Flash only turns on during photo capture, never during detection

This design decision is crucial. The flash only turns on when frame-differencing detects motion and a photo needs to be saved. The flash is never on during frame-differencing comparison.

The reason is obvious: turning the flash on and off causes dramatic brightness changes between frames. The frame-differencing algorithm would see the entire scene “moving” and report 80%+ differences, all false alarms.

c
 1
 2
 3
 4
 5
 6
 7
 8
 9
10
11
12
13
14
15
16
17
18
static void handle_motion_event(bool dark_scene)
{
    camera_fb_t *fb = NULL;
    if (dark_scene) {
        ESP_LOGI(TAG, "Dark scene, flash ON for photo");
        // Flash ON → wait 200ms → capture → flash OFF
        ledc_set_duty(FLASH_LEDC_SPEED, FLASH_LEDC_CHANNEL, FLASH_PWM_DUTY);
        ledc_update_duty(FLASH_LEDC_SPEED, FLASH_LEDC_CHANNEL);
        vTaskDelay(pdMS_TO_TICKS(200));  // Wait for white balance to catch up
        camera_capture(&fb);
        ledc_set_duty(FLASH_LEDC_SPEED, FLASH_LEDC_CHANNEL, 0);
        ledc_update_duty(FLASH_LEDC_SPEED, FLASH_LEDC_CHANNEL);
    }
    if (fb == NULL) {
        camera_capture(&fb);  // No flash needed, just capture
    }
    // ... save to TF card / upload to NAS ...
}

After turning on the flash, I wait 200ms before capturing. Right after the flash turns on, the white balance hasn’t caught up yet — colors would be off. Waiting lets the OV2640’s auto white balance stabilize for a usable photo.
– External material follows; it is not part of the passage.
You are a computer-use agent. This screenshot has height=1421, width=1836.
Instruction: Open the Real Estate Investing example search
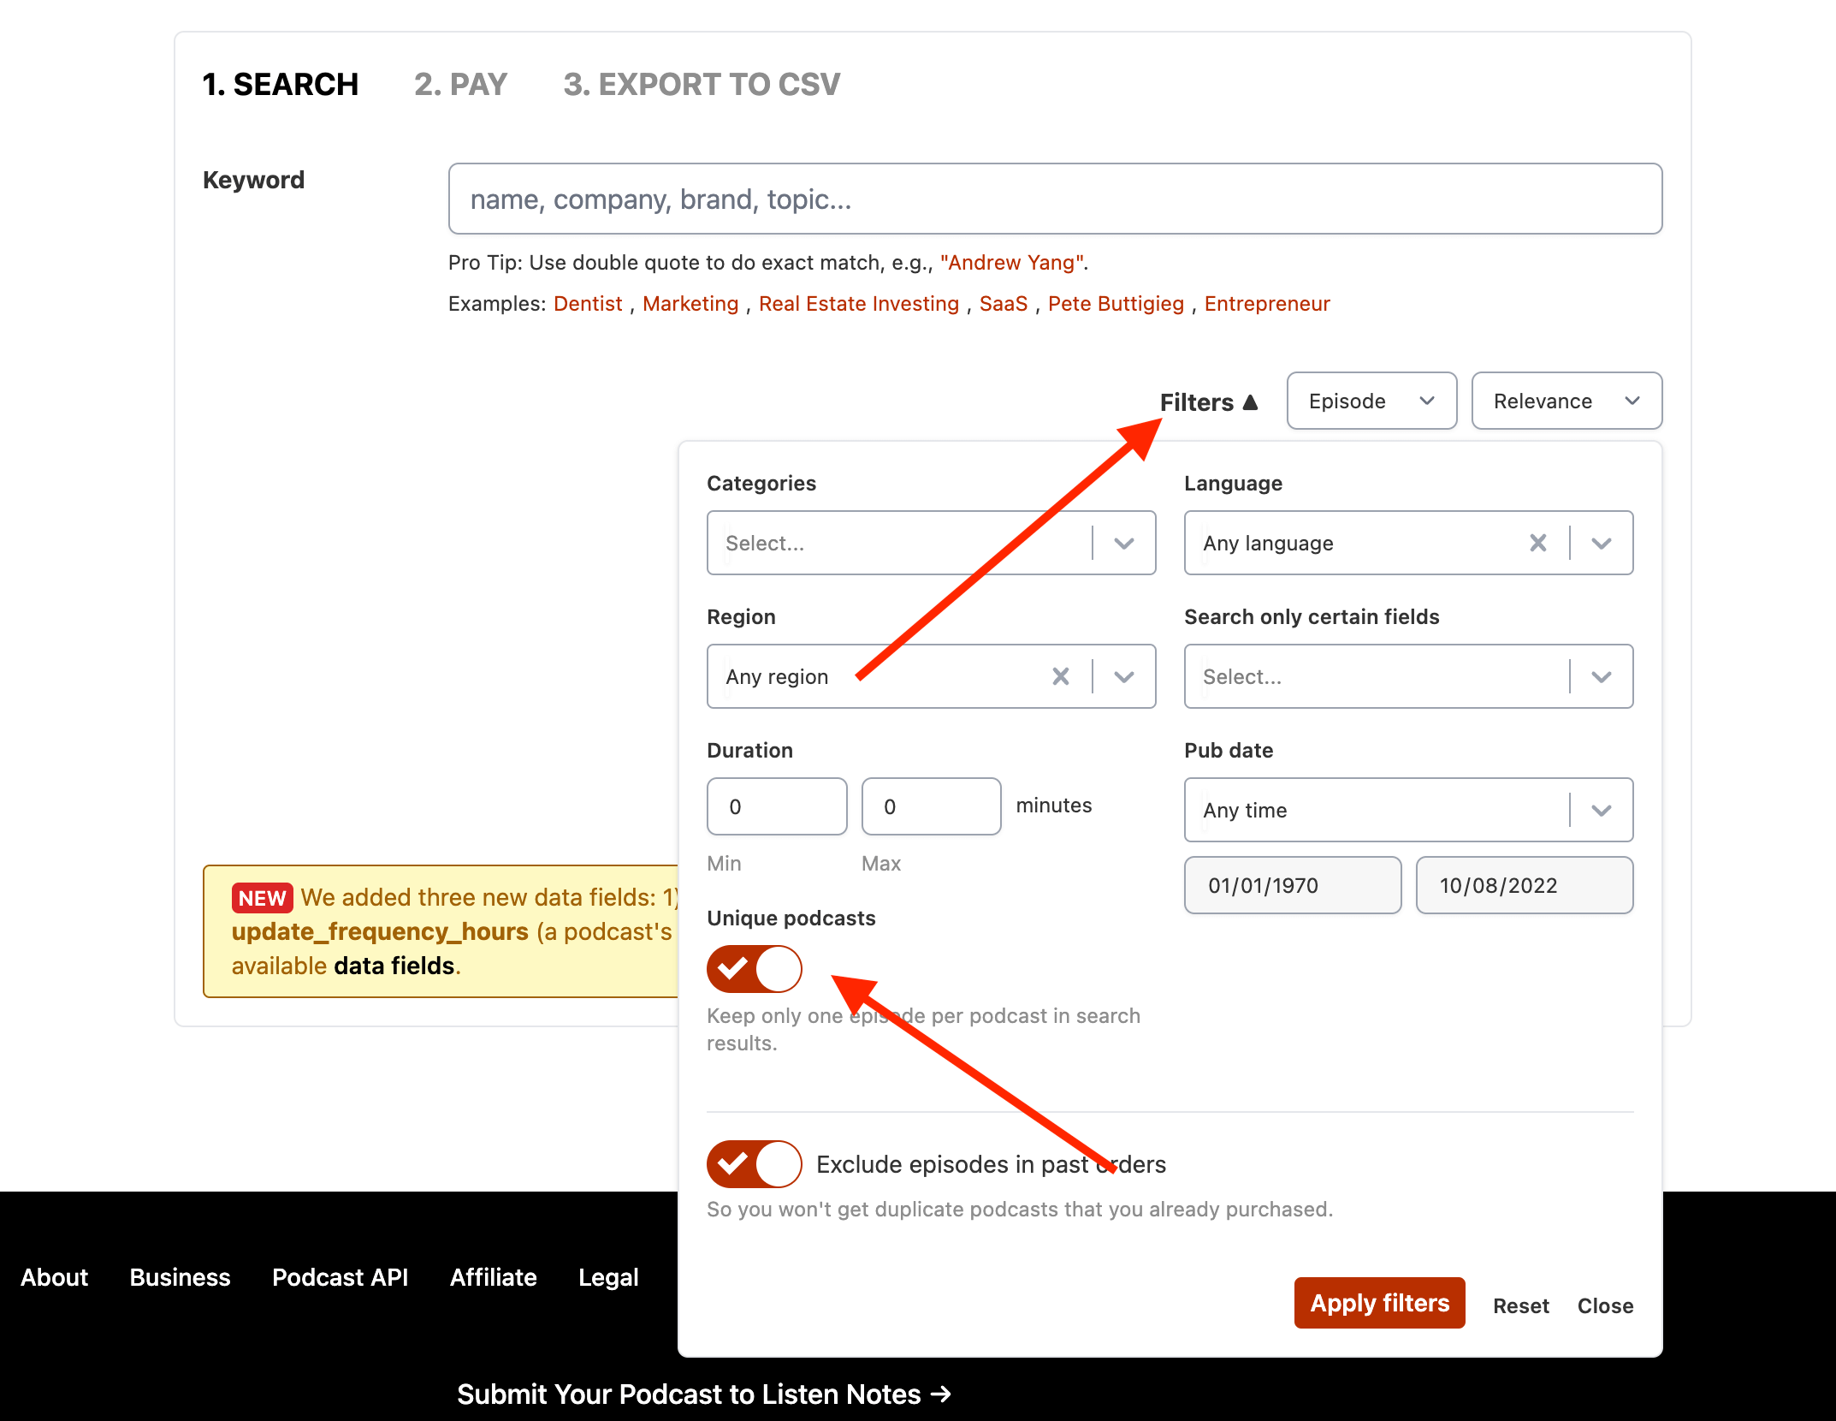(x=858, y=303)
Auto-lowering motion detection threshold in dark scenes

One more detail: in dark scenes, JPEG frame-differencing values are naturally lower (darker scenes have fewer details, less inter-frame difference after compression). Using normal thresholds might miss motion events. So in dark scenes, the threshold is automatically reduced to one quarter:

c
1
2
3
uint8_t effective_thresh = dark_scene
    ? (cfg->motion_threshold > 20 ? cfg->motion_threshold / 4 : 5)
    : cfg->motion_threshold;

No need to elaborate — a moment’s thought explains why.

Other Features

The flash consumed the most development time. The rest is straightforward, just a listing:

  • MJPEG stream: Double buffering + PSRAM, viewable directly in browser
  • WiFi management: AP/STA dual mode, AP mode for first-time network config, then auto STA
  • TF card: GPIO14 is shared with camera — must mount TF card after camera init, wrong order causes crashes
  • NAS upload: WebDAV/HTTP POST, auto-upload after capture
  • Web interface: Configure parameters, check status, download photos — all from phone
  • Prometheus metrics: /metrics endpoint, feed into Grafana dashboard

Closing Thoughts

Looking back, soldering a photoresistor would have taken half an hour. But using the camera itself for brightness detection forced me to thoroughly understand OV2640 mode switching, JPEG compression characteristics, LEDC PWM resource allocation, and other details. Was it worth it? Hard to say, but the tinkering process was certainly interesting.

All code is on GitHub: Mi-Bee-Studio/ai-thinker-esp32-cam, with build and flash instructions in the README.